GIVEN TEXT:
Ignoring this last nuclear treaty comes at great peril, writes Carol Wolman

A key nuclear treaty, the START (Strategic Arms Reduction Treaty) expires on Feb 4th 2026. This bilateral treaty between the US and Russia caps the number of nuclear weapons each side may legally possess. It also mandates bilateral inspections to ensure the treaty is respected on both sides.

Originally signed in 1991 by then Soviet premier Mikhail Gorbachev and US President H. W. Bush, it successfully reduced the nuclear weapons stockpiles on each side by 80%. This essentially put an end to the nuclear arms race between the US and the Soviet Union, which broke up later that year.

In 2010, a revised New START treaty was negotiated by US President Clinton and Russian President Medvedev. This further reduced stockpiles to about 2000 nuclear warheads apiece. Ratified by both sides in 2011, it had a ten-year term and was renewed for another 5 years in 2021 under President Biden.

DATA LINES:

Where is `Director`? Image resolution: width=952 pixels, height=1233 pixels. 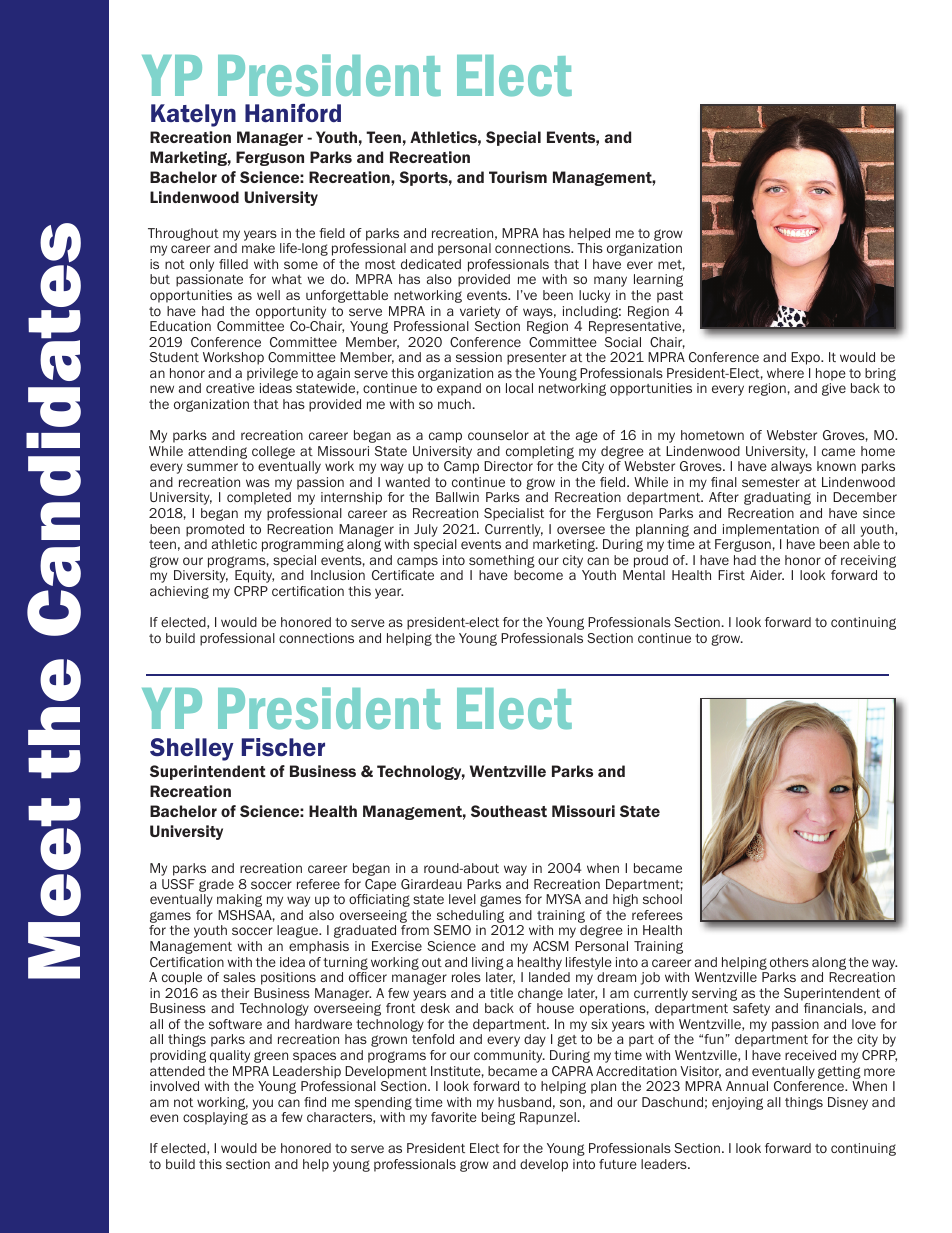
Director is located at coordinates (508, 466).
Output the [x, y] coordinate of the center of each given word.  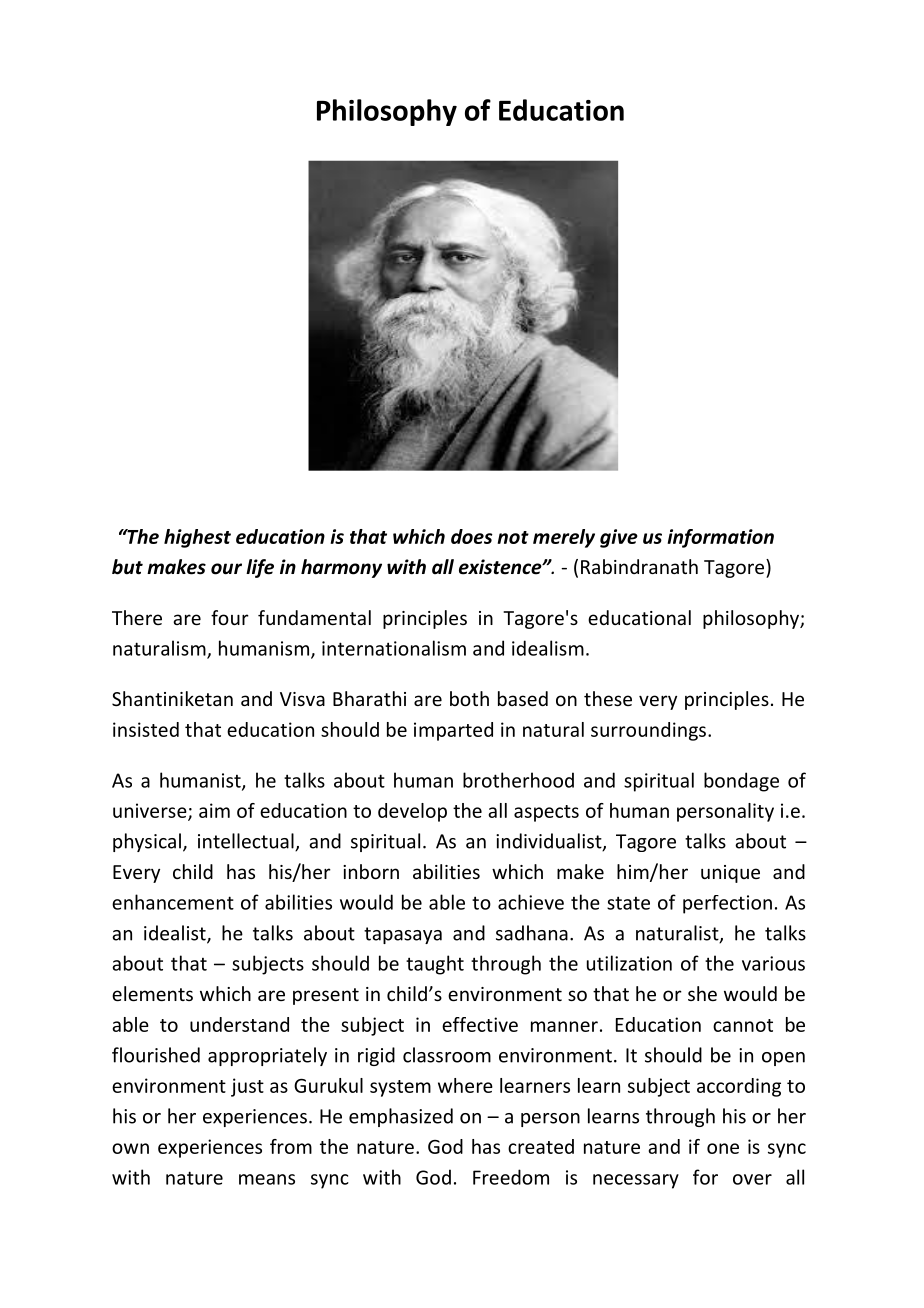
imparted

PARTS OF THE EXERCISE:
#1 Could you write out the START treaty article word for word, from "Ignoring this last" up to and including "on both sides."?
#2 Can you carry the START treaty article forward from its last sentence?
The data above isn't needed here.

WRITTEN ANSWERS:
#1
Ignoring this last nuclear treaty comes at great peril, writes Carol Wolman

A key nuclear treaty, the START (Strategic Arms Reduction Treaty) expires on Feb 4th 2026. This bilateral treaty between the US and Russia caps the number of nuclear weapons each side may legally possess. It also mandates bilateral inspections to ensure the treaty is respected on both sides.

#2
Mikhail Gorbachev and George H.W. Bush originally signed the START agreement in 1991 (Photo: Commons:RIA Novosti)

Russia’s President Putin has offered to extend the treaty for another year, if the US reciprocates. President Trump said on January 8, 2026: “If it expires, it expires”. Expiration of New START would remove all constraints on expansion of nuclear stockpiles and delivery systems, as well as abolishing bilateral inspections.

By way of background:  the first nuclear weapons were used on August 6th and 9th 1945, when the US dropped atomic bombs on the Japanese cities of Hiroshima and Nagasaki. Over the next 20 years, Russia, England, France and China also developed these weapons of mass destruction.